Zen Salles- O Breno deu um trabalho danado, pois ele foi o único dos personagens de Sessão de Terapia que realmente passou por uma modificação significativa. Explico: na versão de Israel, que é a matriz, esse personagem era quase um homem-bomba. Ele tinha acabado de bombardear acidentalmente uma escola onde 12 crianças morreram naquela região conflituosa perto da Faixa de Gaza. Como bombardeio ainda não é nada comum aqui no Brasil, a gente decidiu que ele seria um atirador de elite, tipo um Capitão Nascimento que precisa de um terapeuta urgentemente depois que o tiro que matou um traficante também atingiu acidentalmente uma criança de 12 anos numa escola na maior favela da capital paulista. E tanto no original israelense como na versão dos Estados Unidos, esse personagem era bem mais duro e ácido. Aqui a gente deixou Breno um pouco mais debochado, com um humor tipicamente brasileiro. O Hagai Levi, que é o criador da série original, acompanhou todo esse processo de perto e, no fim de tudo, ele aprovou a nossa adaptação e ainda nos convidou para visitá-lo em Tel-Aviv. Eu fiz esse trabalho juntamente com a Jaqueline Vargas, que é a responsável pela redação final da série. E o Selton Mello, que é o diretor da versão brazuca, também participou ativamente desse processo. Devo dizer que perdi algumas semaninhas de sono e rugas nas pálpebras, mas estou aqui, vivinho da silva e já pronto para outras.
O Estado- Como é ser dirigido por Selton Mello? Desafiador? Enriquecedor? Intimidante? Que tom ele dá aos seus textos?
Zen Salles- O Selton é um fofo. A gente já se curtiu logo de cara. Acho que é porque ele é tão debochado como eu, tem o seu lado criança, faz seu trabalho com alegria, com um prazer quase que sexual. Mas, quando tem de ser rigoroso, ele é bastante exigente e profissional. Foi superenriquecedor para mim essa experiência com o Selton. Já saímos para a balada e ele é muito divertido. Ele é bem aquilo mesmo que a gente assiste na tela, aquela voz passada dele, com um sotaque carioquês bastante peculiar. Enfim... Ele é uma figuraça. Foi massa trampar e aprender com ele, quero mais.

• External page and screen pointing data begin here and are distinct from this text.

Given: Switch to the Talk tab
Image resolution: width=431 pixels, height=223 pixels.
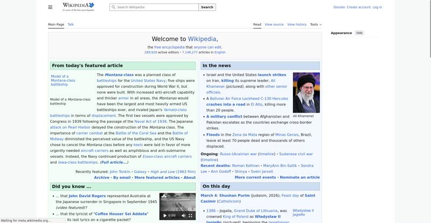Looking at the screenshot, I should (71, 24).
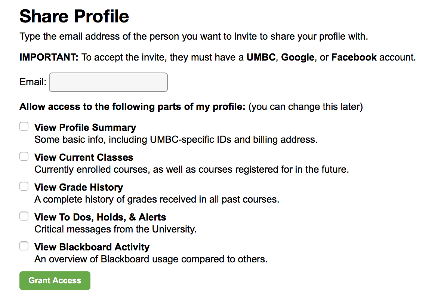Click the "Some basic info" description line
The width and height of the screenshot is (444, 302).
point(176,140)
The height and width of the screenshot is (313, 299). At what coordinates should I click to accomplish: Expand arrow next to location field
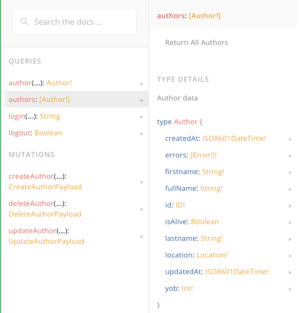(290, 256)
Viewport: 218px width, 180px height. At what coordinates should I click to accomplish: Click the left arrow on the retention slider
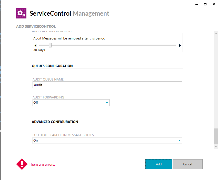coord(36,45)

Mas será que não vem mais por aí? Huuum... Pausa dramática agora, suspense, trilha de filme do Tarantino. O que eu posso dizer por enquanto é que ele acertou na escolha do ator para fazer Breno, que também é de teatro, o Sergio Guizé. Ele até poderia ter escolhido um galãzinho de novela da Globo. Mas não. O cara apostou no talento de verdade. E foi no alvo certo. Um tiro mais que certeiro. Salve o Selton!